Она быстро, жалобно закивала.
— Работаю под прикрытием «Офиса»?
— Черт тебя знает, под каким ты прикрытием. Ты мне поэтому и в компьютер не разрешал лазить.
— Идиотка! — простонал Игорь. — Господи, ну если уж ты такая идиотка — чего тогда про остальных?! Что за раса подлая, каиново семя, как вы еще живы, я вообще не понимаю! Ты спала со мной два месяца, рассказывала мне все про себя и семью, говорила, что ближе меня у тебя нет человека! А потом, когда я тебя предупредил, чтобы ты сидела дома, — ты за полчаса поверила, что я шахид!
— Не шахид, — затрясла она головой.
— Ну еще хуже! Вообще профессор Мориарти, черная Фатима, организатор, все нити заговора, мозговой центр! И все легло в эту версию — и то, что я тебя в компьютер не пускал, в игрушечки поиграть, и то, что знал про вокзалы, и то, что на работу редко хожу! Катя! Катя, ты видишь себя со стороны хоть на столько?! Ты же… блин… ты же говорила, что дышать без меня не можешь!

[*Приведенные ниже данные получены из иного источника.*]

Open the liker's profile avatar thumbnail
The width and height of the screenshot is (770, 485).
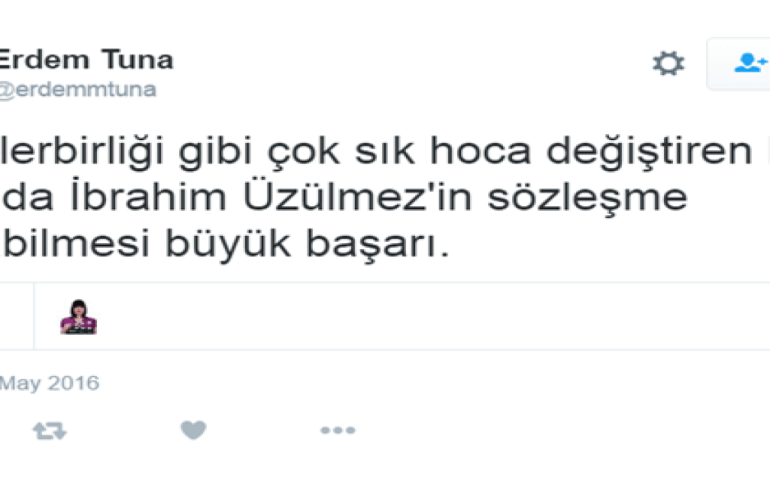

— Да, да, — Катька ревела, кивала и тряслась.
— И как это все у тебя смонтировалось?
— Игорь, родненький… ну как же ты не понимаешь… ну ведь это не злодеи, хотя они и убийцы, и все такое. Они просто мстят… и почему я не могла бы одного из них полюбить?
— Не злодеи? Ты это говоришь после всего… после этого?!

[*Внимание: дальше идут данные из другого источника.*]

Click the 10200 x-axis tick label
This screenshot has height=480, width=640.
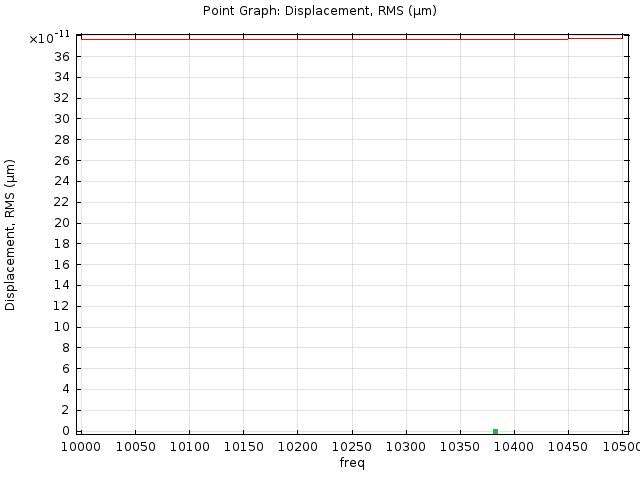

— Ну, я в том смысле, что они другие… не такие злодеи… не ради бабок же, в конце концов! Они просто не люди, это совсем другое дело. Ну вот и ты… я ведь тоже не совсем человек, я урод, я никогда не могла полюбить просто человека! Из-за этого всегда и мучаю всех…
Она заревела в голос. На них оглядывались. Впрочем, плакали в тот день многие, — Москва уже привыкала к истерикам на улицах, и к битью головой об асфальт, и к расцарапыванию лиц, но этого было как раз немного. Все-таки не Владикавказ, не Беслан. К чему нельзя было привыкнуть — так это к понурой, молчаливой толпе на улицах, к людям, шедшим на работу и в магазин, как на заклание. В них была такая обреченность, которая хуже любой истерики. Все ждали, что с ними случится еще что-то подобное, и ничему не удивлялись; странным образом каждое новое потрясение только глубже вгоняло их в безвыходный, тяжкий сон.
— И ты решила, что я один из них?
— Ага.
— И по вечерам трахаюсь с тобой, а по ночам взрываю других русских?